◆ Your instructions
Copy everything from the line containing "You are a computer-use" down to the end of the material, substituting "assistant" for "agent" and keeping all else the same. Leave the pictures out of your copy.

◆ Entries supplied
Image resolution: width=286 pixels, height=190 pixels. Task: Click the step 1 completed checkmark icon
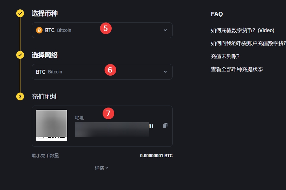(x=20, y=13)
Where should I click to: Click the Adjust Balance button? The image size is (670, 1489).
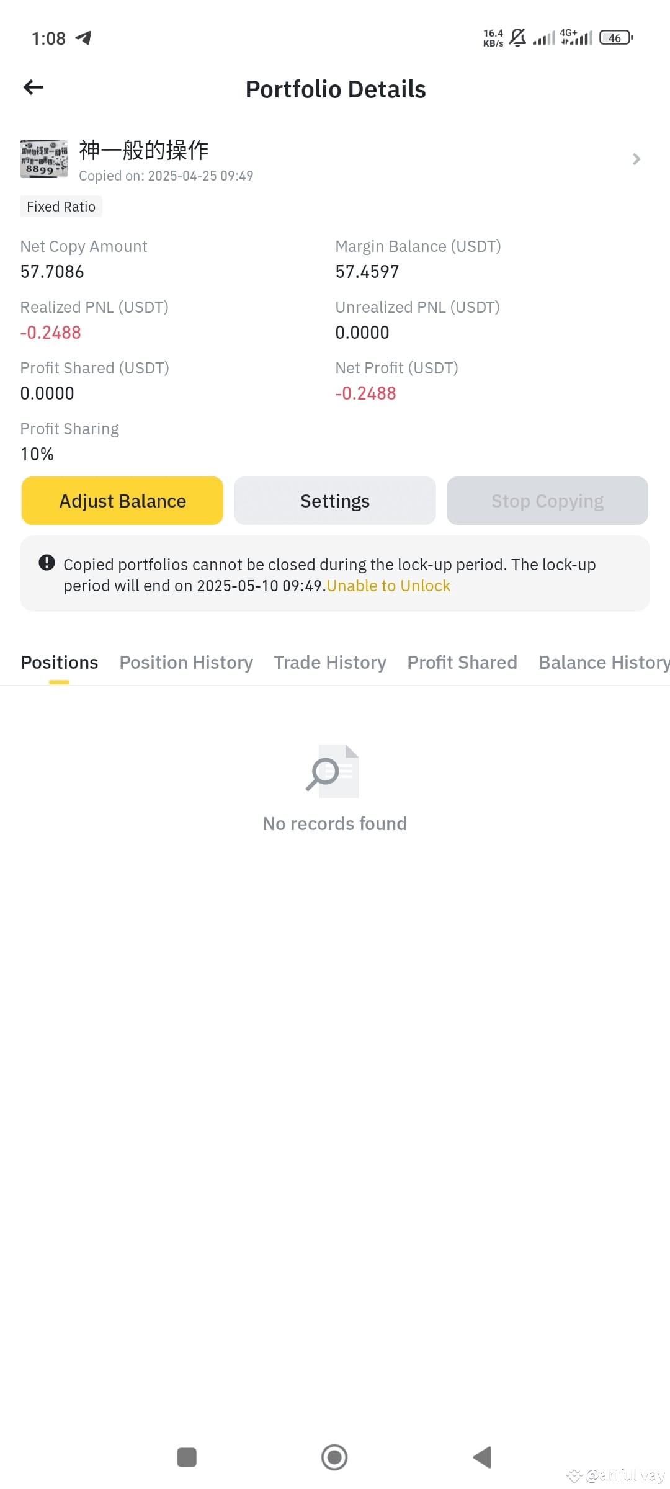[x=122, y=501]
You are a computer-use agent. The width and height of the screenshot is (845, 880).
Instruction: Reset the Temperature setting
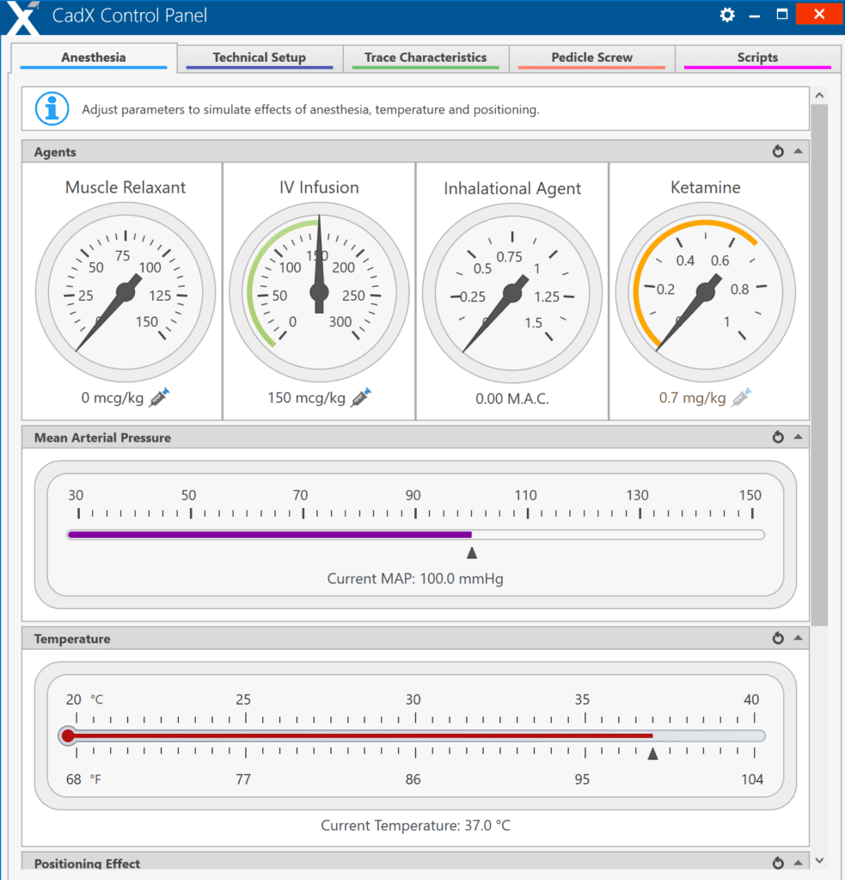778,638
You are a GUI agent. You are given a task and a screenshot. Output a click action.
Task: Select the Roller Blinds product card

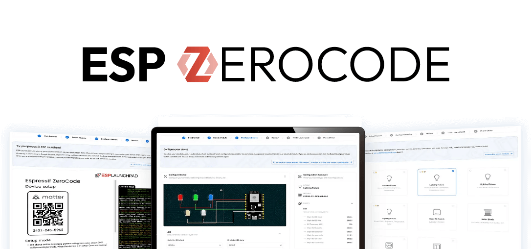tap(487, 217)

◆ Exercise answer
You are a computer-use assistant. The width and height of the screenshot is (845, 880).
Instruction: Reset the Temperature setting
778,638
You are a GUI assistant. You are given a task and a screenshot. Output a click action.
Task: Select the Roller Blinds product card

tap(487, 217)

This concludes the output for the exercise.